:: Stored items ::

Segment Open

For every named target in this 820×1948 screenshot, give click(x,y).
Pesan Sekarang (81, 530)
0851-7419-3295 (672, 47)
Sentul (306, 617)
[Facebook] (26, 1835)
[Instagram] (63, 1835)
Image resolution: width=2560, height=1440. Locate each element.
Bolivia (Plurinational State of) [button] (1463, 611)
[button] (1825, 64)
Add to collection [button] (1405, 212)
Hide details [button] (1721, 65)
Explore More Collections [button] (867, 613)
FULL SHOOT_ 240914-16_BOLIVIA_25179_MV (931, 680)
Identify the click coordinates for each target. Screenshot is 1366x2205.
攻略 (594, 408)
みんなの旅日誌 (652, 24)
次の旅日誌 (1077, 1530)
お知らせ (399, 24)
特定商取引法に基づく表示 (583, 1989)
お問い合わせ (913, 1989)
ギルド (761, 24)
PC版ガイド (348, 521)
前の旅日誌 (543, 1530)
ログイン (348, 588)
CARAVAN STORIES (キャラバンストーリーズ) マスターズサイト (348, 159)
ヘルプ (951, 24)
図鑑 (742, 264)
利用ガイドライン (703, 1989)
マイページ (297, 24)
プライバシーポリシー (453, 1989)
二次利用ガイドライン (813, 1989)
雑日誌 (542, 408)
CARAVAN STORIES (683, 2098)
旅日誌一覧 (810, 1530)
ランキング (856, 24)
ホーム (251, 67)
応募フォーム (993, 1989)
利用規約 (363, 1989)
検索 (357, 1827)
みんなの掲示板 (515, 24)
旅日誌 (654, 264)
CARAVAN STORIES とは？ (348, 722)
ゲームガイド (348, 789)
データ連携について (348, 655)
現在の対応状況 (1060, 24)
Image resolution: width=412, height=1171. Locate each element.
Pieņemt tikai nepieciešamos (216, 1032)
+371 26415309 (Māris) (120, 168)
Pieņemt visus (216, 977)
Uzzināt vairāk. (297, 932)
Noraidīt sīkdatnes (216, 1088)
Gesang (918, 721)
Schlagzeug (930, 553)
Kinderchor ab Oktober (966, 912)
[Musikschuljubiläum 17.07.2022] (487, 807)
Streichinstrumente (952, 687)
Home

Segment Closed

:: WHAT YOU SHOULD DO ::
Only the lines from the one containing "CARAVAN STORIES とは？ (348, 722)" through the end of the entries above belong in the answer; repeat them exactly.

:: ANSWER AREA ::
CARAVAN STORIES とは？ (348, 722)
ゲームガイド (348, 789)
データ連携について (348, 655)
現在の対応状況 (1060, 24)
Image resolution: width=412, height=1171. Locate each element.
Pieņemt tikai nepieciešamos (216, 1032)
+371 26415309 (Māris) (120, 168)
Pieņemt visus (216, 977)
Uzzināt vairāk. (297, 932)
Noraidīt sīkdatnes (216, 1088)
Gesang (918, 721)
Schlagzeug (930, 553)
Kinderchor ab Oktober (966, 912)
[Musikschuljubiläum 17.07.2022] (487, 807)
Streichinstrumente (952, 687)
Home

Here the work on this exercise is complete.